Instructions for the task – Below are the records; copy every line in them that holds the string "arrow".

Data to process –
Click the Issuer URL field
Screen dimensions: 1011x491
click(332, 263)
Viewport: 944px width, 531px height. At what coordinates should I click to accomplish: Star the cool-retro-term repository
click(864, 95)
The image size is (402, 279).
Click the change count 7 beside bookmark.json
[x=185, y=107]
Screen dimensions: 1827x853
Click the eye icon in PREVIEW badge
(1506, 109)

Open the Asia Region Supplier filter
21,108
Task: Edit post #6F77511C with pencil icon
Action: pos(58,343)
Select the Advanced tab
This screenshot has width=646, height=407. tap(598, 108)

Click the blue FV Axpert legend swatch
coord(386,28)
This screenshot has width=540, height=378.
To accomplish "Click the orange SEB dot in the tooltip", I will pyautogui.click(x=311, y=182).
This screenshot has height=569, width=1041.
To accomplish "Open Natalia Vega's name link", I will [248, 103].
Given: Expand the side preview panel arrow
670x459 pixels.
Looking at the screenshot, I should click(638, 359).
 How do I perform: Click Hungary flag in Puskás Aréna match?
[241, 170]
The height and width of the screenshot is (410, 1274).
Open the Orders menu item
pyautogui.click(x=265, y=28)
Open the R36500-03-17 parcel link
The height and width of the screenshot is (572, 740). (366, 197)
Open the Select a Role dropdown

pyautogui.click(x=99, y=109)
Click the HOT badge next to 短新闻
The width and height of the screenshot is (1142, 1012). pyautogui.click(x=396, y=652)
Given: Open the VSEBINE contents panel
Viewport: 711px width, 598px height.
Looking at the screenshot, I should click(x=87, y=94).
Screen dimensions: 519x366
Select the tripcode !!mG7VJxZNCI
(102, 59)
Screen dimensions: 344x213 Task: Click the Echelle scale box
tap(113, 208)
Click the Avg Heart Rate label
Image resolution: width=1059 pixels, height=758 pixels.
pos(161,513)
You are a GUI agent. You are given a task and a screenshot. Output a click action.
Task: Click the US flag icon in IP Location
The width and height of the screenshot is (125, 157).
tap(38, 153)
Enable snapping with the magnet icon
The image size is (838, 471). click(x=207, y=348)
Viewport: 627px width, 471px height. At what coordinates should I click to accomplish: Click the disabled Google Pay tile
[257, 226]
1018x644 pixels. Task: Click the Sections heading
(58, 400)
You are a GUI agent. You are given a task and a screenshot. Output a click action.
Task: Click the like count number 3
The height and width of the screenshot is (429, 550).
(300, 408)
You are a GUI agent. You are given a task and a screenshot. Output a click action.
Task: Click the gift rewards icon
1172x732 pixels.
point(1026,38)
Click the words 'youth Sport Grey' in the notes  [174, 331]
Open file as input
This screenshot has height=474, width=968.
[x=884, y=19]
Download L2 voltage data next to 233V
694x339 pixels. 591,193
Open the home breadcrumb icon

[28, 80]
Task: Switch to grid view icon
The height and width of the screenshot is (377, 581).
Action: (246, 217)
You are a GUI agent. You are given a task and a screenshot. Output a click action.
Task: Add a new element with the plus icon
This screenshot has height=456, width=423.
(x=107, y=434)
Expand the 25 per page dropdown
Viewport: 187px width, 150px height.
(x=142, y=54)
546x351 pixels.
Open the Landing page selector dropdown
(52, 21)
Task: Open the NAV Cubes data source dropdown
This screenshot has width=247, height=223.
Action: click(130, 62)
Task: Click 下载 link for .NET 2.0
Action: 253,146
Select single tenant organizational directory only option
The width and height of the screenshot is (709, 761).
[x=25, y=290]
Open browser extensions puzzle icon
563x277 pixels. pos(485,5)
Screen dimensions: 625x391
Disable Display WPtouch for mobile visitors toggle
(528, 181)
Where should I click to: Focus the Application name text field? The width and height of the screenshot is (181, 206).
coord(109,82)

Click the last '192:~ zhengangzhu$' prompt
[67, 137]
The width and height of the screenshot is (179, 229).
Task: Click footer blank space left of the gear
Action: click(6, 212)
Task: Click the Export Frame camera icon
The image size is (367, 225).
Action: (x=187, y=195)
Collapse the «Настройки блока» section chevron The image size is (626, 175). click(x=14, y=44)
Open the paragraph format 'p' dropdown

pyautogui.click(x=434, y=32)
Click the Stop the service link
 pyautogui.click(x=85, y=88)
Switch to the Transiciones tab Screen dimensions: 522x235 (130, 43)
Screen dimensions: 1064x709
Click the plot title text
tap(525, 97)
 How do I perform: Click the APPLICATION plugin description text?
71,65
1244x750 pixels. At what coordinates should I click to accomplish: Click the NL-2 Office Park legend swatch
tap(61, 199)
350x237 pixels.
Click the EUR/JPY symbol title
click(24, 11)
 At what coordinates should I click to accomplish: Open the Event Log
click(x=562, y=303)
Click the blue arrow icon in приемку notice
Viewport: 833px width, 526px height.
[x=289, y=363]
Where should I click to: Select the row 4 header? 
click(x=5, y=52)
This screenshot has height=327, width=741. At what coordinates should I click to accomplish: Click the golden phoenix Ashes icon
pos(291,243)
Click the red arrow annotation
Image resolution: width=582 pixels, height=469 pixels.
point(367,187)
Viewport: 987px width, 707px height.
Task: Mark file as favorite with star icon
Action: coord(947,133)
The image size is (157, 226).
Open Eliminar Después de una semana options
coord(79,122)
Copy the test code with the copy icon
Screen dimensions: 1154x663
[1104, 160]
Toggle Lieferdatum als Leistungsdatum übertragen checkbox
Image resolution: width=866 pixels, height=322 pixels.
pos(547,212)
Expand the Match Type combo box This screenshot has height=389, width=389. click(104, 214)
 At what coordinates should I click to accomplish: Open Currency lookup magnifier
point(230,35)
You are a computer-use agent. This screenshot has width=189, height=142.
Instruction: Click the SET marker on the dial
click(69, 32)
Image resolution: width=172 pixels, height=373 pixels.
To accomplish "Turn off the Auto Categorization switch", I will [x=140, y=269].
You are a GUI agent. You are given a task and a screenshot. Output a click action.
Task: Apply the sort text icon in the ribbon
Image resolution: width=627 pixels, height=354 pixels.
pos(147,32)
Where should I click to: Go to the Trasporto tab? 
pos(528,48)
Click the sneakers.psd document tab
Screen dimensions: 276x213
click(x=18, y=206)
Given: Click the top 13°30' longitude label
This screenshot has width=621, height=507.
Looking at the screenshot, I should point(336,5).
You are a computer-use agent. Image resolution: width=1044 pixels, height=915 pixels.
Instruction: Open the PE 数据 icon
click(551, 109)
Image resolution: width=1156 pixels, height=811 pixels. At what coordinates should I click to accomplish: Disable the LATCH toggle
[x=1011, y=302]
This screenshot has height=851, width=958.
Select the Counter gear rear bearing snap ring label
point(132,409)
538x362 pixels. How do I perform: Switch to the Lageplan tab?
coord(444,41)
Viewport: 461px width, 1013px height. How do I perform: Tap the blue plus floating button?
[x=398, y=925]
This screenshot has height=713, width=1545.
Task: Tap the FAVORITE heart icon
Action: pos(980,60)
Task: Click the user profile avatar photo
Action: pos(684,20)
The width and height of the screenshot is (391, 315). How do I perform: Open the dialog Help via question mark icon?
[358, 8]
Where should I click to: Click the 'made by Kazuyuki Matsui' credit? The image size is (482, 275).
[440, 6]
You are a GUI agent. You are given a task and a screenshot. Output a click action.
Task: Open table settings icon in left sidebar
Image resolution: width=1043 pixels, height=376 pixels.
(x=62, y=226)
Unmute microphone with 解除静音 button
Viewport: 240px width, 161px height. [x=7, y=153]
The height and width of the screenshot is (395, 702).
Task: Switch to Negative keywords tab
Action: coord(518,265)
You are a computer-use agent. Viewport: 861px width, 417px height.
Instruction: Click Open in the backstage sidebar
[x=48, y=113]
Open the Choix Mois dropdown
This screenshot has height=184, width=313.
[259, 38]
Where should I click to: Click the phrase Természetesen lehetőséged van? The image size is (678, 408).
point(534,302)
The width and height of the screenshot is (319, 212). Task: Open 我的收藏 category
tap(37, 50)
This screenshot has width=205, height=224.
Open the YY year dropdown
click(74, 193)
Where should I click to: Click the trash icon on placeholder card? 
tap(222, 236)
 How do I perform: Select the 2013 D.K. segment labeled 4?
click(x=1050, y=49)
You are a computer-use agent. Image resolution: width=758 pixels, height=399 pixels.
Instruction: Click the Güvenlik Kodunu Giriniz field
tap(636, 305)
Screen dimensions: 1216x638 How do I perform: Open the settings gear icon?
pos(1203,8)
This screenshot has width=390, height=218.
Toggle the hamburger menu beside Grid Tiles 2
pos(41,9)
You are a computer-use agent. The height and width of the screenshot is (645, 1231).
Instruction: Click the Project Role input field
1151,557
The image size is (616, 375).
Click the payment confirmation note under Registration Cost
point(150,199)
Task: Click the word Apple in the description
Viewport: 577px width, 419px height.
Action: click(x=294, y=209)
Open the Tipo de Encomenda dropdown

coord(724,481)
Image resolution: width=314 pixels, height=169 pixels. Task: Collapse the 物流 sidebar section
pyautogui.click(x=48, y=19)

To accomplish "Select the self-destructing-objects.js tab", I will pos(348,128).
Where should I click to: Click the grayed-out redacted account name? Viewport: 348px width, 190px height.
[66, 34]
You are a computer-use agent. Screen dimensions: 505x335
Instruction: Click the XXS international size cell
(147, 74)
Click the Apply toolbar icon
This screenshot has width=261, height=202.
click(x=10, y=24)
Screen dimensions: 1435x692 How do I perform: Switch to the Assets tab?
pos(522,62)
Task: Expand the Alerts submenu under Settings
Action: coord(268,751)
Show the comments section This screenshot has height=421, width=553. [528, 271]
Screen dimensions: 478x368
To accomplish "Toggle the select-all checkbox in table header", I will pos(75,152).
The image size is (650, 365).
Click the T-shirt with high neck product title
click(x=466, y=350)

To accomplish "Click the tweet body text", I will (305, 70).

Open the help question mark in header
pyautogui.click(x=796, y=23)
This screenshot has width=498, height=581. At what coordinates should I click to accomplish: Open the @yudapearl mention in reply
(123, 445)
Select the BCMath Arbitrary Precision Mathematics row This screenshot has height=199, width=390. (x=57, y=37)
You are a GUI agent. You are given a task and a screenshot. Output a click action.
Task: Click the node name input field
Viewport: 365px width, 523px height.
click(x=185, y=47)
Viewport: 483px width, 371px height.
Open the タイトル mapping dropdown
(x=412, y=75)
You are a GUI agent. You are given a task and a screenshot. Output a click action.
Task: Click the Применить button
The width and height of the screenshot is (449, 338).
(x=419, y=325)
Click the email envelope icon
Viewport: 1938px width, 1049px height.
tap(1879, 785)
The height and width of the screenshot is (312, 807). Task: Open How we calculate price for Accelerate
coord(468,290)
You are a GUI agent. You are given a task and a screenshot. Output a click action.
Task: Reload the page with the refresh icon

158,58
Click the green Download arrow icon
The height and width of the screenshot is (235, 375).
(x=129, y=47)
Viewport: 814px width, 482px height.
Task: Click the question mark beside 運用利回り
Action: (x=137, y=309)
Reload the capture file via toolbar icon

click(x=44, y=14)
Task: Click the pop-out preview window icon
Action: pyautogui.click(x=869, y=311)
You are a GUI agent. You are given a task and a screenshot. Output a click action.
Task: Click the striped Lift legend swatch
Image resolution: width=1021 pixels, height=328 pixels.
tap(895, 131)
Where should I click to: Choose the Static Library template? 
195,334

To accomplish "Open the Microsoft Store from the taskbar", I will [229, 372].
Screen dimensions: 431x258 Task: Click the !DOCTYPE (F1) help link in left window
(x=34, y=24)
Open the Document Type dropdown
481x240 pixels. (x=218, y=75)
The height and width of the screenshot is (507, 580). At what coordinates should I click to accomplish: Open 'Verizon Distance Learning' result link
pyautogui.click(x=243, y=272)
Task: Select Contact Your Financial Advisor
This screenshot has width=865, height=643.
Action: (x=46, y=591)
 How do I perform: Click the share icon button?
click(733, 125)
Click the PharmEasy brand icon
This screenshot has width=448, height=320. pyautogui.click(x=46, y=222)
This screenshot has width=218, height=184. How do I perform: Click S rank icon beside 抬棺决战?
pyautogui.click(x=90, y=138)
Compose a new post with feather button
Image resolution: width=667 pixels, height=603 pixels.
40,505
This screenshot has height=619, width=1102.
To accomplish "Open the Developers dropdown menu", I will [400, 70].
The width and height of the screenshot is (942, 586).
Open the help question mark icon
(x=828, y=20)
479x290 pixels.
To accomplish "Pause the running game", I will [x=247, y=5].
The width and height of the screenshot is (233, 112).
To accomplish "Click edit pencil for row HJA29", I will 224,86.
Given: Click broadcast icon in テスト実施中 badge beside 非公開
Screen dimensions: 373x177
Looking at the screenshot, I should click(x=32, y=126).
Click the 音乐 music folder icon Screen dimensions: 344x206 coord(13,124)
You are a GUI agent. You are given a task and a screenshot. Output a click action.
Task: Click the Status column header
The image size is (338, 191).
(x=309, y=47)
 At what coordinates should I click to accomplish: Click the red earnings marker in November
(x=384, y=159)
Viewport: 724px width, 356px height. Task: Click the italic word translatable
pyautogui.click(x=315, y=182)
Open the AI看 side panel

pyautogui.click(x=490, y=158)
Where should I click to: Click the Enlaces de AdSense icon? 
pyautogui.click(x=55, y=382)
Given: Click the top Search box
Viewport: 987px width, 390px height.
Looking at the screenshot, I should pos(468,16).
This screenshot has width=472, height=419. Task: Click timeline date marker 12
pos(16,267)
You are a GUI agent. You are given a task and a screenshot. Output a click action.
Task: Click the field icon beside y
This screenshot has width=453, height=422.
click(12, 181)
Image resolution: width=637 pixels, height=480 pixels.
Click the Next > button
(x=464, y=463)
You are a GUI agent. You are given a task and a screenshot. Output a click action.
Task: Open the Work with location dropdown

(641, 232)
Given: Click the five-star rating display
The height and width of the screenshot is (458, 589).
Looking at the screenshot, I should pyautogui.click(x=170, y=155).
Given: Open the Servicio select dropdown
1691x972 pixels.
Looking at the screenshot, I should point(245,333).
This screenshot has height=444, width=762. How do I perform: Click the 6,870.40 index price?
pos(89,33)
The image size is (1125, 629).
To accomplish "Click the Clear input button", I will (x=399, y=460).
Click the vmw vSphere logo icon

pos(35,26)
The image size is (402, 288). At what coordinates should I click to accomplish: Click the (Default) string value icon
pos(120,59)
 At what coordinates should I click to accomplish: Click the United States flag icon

Worked solution –
Given: Expand the side preview panel arrow
Click the blue arrow icon in приемку notice
Click the red arrow annotation
Click the green Download arrow icon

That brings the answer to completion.